Когда-то Анна Васильевна была дружна с Сашей Алмазовым, славным, умным пареньком, всегда перехватывающим до стипендии. Сейчас ей показалось нескромным претендовать на внимание академика Алмазова. Под предлогом какой-то своей женской надобности она потянула недовольно сопротивлявшуюся Ольгу к окну.

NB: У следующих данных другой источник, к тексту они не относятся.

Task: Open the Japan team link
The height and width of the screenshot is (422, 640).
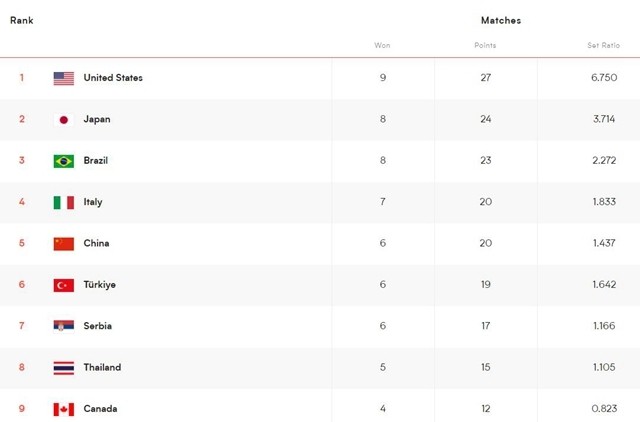Action: [x=97, y=119]
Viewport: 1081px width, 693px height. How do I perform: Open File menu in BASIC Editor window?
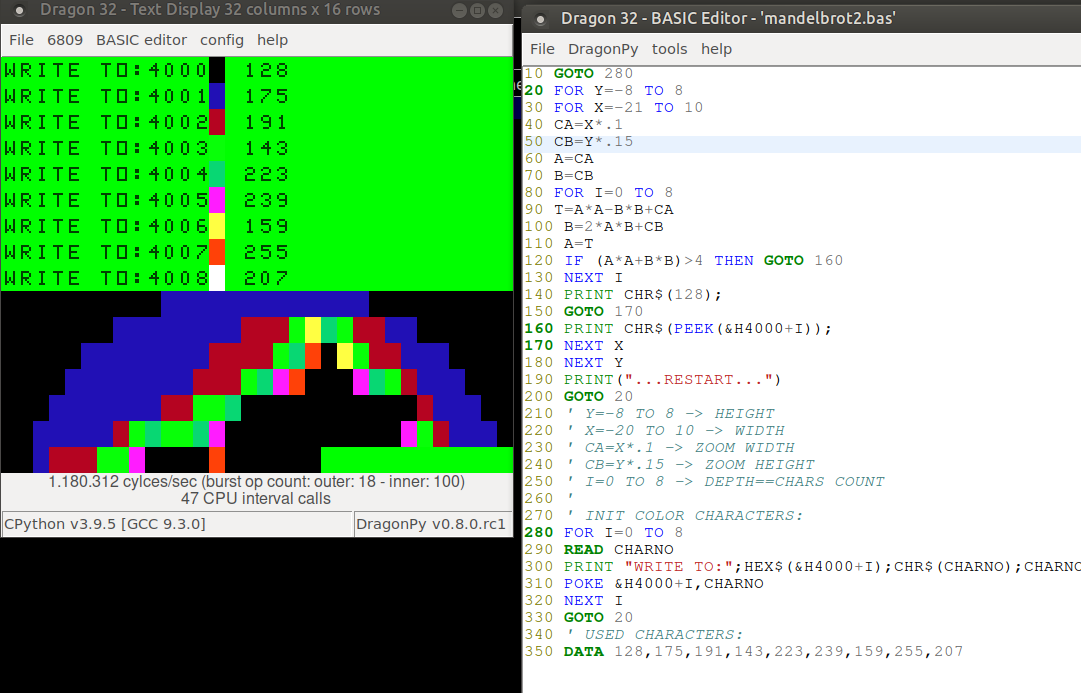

— Саша! — перемахнув по лестнице сразу несколько ступенек, восторженно закричал рябоватый Валеев. — Александр Семеныч!
Высоко вскинув голову, Алмазов, словно не узнавая, посмотрел на запыхавшегося Валеева, его черные брови удивленно поднялись над золотыми дужками очков.
— Кому Саша, кому Александр Семеныч, — медленно, противно-наставительным тоном сказал он багровеющему Валееву и вдруг гаркнул: — А для тебя был и есть Сашка! Понял ты, Анальгин несчастный!
Все это произошло так быстро и здорово, вдобавок с воскрешением забытого институтского прозвища Валеева, что все расхохотались. Устыдившись недавних мыслей, Анна Васильевна, глядя на обнимавшихся друзей, без раздумий двинулась к ним; взгляды ее и Алмазова встретились.